Récital d’Anne Thériault et Solo 70 de Paul-André Fortier, figure majeure de la danse québécoise qui signe là son dernier spectacle, ne sont guère plus joyeux. Présenté dans la chapelle de l’église unie Saint-James, sise sur la très grande et commerciale rue Sainte-Catherine, le premier met en scène trois corps féminins comme vidés de leur énergie par les objets vintage qui les entourent. Quant à Paul-André Fortier, il s’invente lui-même une négociation chorégraphiée avec son corps âgé – il a 70 ans – et avec les nouvelles générations.

Jouées sur plateaux nus ou aux décors réduits à quelques vestiges, ces créations chorégraphiques affichent sans s’en cacher le motif commun de l’empêchement. Et une esthétique assez uniforme où le geste, lui aussi minimaliste, est davantage nourri par l’idée que par l’émotion. Un phénomène récent que Martin Faucher attribue à « un désir de redéfinition de l’art ». « Depuis vingt-cinq ans, d’importantes coupes budgétaires et le démantèlement du réseau des subventions affectent la création. Les artistes adoptent alors des formes légères et interrogent la notion de “spectacle” ». Choses qui, dans les spectacles cités, ne débouchent pas sur grand-chose d’autre que sur un constat d’immobilisme. L’audace de Refus global est loin.

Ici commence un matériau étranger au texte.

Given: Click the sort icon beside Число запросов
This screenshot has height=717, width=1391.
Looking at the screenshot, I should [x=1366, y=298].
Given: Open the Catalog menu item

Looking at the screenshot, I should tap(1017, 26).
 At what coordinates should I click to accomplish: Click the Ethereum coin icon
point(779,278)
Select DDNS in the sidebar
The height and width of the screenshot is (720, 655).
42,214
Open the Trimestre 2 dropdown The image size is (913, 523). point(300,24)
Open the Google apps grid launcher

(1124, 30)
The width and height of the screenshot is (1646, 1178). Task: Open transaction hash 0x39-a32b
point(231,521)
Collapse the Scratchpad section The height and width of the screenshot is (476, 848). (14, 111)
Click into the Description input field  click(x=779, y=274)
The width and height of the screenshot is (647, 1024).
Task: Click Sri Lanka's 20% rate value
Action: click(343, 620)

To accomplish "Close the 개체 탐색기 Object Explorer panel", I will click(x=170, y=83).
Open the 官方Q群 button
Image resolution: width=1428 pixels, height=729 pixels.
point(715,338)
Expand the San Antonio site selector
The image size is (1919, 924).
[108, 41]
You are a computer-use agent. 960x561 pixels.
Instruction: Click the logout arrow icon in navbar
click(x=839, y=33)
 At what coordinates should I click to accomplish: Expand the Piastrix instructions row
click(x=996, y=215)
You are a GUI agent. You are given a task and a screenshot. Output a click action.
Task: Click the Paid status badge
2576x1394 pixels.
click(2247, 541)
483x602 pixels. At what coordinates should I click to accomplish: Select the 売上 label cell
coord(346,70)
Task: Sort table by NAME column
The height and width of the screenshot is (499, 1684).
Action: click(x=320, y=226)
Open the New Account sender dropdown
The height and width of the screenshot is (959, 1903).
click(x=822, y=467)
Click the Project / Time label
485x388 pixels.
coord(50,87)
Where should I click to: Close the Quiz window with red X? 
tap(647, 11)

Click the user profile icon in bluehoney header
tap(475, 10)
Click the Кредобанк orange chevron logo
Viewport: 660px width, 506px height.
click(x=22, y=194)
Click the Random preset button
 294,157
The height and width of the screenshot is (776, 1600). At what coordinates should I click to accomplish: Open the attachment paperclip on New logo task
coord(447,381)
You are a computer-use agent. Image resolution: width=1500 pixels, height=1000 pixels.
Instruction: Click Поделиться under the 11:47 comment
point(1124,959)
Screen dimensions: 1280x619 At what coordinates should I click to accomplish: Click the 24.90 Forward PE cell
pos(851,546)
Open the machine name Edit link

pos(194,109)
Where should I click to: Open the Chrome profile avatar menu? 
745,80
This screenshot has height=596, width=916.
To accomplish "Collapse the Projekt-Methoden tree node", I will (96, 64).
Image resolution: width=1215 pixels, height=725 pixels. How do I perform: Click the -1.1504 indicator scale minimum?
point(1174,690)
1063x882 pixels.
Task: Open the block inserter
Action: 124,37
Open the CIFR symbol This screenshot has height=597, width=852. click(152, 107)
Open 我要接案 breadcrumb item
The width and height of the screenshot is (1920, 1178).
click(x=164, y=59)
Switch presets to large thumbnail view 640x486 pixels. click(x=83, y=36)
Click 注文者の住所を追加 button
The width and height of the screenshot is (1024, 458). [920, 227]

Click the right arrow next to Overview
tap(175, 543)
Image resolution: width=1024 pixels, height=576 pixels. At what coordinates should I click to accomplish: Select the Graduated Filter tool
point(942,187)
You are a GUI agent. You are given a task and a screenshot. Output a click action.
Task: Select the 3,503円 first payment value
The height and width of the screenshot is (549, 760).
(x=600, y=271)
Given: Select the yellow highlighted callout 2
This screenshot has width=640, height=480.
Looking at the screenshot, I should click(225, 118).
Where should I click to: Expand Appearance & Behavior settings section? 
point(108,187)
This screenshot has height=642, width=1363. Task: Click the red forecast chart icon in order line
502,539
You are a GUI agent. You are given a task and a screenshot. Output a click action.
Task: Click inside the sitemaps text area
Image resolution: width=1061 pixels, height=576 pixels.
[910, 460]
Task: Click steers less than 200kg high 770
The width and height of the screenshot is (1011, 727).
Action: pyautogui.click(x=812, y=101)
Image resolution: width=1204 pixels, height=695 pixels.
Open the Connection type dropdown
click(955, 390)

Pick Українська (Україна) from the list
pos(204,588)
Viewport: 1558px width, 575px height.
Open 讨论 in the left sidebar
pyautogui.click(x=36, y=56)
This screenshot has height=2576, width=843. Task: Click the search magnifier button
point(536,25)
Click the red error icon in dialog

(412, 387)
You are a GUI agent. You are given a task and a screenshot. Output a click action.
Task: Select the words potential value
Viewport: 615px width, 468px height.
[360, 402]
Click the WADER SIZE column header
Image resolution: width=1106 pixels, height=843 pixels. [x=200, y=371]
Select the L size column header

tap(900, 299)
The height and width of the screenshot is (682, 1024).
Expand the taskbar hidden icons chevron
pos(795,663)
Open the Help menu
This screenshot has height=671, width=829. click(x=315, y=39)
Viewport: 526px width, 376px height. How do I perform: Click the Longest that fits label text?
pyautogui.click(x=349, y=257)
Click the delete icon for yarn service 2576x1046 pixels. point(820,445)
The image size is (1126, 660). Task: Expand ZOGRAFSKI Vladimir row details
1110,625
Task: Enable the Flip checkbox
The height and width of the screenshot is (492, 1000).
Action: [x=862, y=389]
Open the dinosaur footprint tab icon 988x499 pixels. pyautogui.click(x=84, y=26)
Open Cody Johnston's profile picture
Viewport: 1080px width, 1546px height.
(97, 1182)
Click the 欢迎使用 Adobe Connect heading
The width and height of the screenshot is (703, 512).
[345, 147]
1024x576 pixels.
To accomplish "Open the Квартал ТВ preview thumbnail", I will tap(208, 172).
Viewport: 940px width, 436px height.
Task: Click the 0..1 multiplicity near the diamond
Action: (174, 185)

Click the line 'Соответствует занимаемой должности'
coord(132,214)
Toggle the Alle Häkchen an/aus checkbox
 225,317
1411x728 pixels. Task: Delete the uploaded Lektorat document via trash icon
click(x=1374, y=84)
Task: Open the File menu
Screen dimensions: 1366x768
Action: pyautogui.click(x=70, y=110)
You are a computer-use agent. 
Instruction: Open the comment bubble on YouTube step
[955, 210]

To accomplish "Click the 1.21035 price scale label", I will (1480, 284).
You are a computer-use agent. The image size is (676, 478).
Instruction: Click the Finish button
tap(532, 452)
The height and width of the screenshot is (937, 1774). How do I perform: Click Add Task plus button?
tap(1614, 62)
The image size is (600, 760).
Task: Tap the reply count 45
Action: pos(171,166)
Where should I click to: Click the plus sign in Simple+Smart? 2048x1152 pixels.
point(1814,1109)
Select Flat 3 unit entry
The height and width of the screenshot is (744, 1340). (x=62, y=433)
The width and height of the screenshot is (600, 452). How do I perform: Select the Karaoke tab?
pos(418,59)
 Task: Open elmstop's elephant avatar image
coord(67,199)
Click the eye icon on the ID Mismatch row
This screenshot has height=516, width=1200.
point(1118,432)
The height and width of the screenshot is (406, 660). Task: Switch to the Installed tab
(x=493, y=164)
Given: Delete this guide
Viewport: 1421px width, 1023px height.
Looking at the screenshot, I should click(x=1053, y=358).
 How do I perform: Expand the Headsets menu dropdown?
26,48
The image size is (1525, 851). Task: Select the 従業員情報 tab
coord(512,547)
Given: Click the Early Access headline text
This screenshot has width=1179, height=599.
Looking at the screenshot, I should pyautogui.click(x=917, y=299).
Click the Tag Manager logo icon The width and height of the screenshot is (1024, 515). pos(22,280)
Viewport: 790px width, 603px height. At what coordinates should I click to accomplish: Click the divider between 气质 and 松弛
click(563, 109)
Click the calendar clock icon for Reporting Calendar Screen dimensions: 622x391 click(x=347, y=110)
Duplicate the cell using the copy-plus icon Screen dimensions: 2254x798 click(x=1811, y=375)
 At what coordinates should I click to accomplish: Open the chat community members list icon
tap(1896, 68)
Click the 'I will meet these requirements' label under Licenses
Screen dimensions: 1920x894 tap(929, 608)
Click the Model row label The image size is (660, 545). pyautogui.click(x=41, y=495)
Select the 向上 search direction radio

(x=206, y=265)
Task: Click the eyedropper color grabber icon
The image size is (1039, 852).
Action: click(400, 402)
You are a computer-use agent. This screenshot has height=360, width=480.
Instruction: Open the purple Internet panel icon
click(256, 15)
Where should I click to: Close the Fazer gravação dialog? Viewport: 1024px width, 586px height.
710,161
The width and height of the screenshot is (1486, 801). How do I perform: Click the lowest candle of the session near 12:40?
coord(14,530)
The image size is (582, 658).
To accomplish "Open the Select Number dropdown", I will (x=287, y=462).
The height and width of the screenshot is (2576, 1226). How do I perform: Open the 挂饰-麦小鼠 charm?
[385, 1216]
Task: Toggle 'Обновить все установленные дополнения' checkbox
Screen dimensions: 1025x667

Cette audace, on la trouve heureusement ailleurs. Notamment dans le livre FTA : Nos jours de fête (Éd. Somme toute), paru au moment du festival, qui s’ouvre par un texte de Floyd Favel, auteur et metteur en scène issu d’un peuple autochtone d’Amérique du Nord. Il affirme avec force que l’architecture des lieux d’art « doit être construite et façonnée sur les vraies fondations de cette terre » et que « le théâtre a la possibilité d’être transformé : dans ses structures narratives ; dans les processus internes du jeu, éclairés par les processus autochtones ».

Plus loin, le fondateur d’Ondinnok, la première compagnie autochtone du Québec, va jusqu’à déplorer le fait que le festival ait « succombé à la tendance de l’époque qui [est] d’ignorer la présence des artistes autochtones, leur résistance, leur combat ». Le FTA ne craint pas la critique.

La création autochtone a pourtant été représentée avec le spectacle Windigo et l’installation-performance Phantom Stills and Vibrations, tous deux de la jeune Lara Kramer. Si, en configuration frontale classique, le premier ne laisse que difficilement appréhender la situation autochtone évoquée par la metteure en scène, la seconde offre une troublante expérience de proximité avec deux artistes en plein rituel dérivé de pratiques ancestrales. Dans la salle d’exposition de Montréal arts interculturels (MAI), lieu dédié à la diversité artistique montréalaise, Phantom Stills and Vibrations questionne le théâtre et la tragédie passée. Et témoigne d’un travail corporel à forte dimension mystique, absent des créations québécoises.

Dans le cadre des Rencontres de créateurs autochtones, organisées simultanément, une « conversation performative » a donné un autre aperçu de la richesse de la création autochtone, très interdisciplinaire. La programmation étrangère du festival a aussi largement contribué à sa diversité esthétique. Avec des œuvres puissantes comme Pourama Pourama de l’Iranien Gurshad Shaheman et And so you see de la Sud-Africaine Robyn Orlin, le FTA a donné à voir des gestes singuliers de résistance. D’espoir.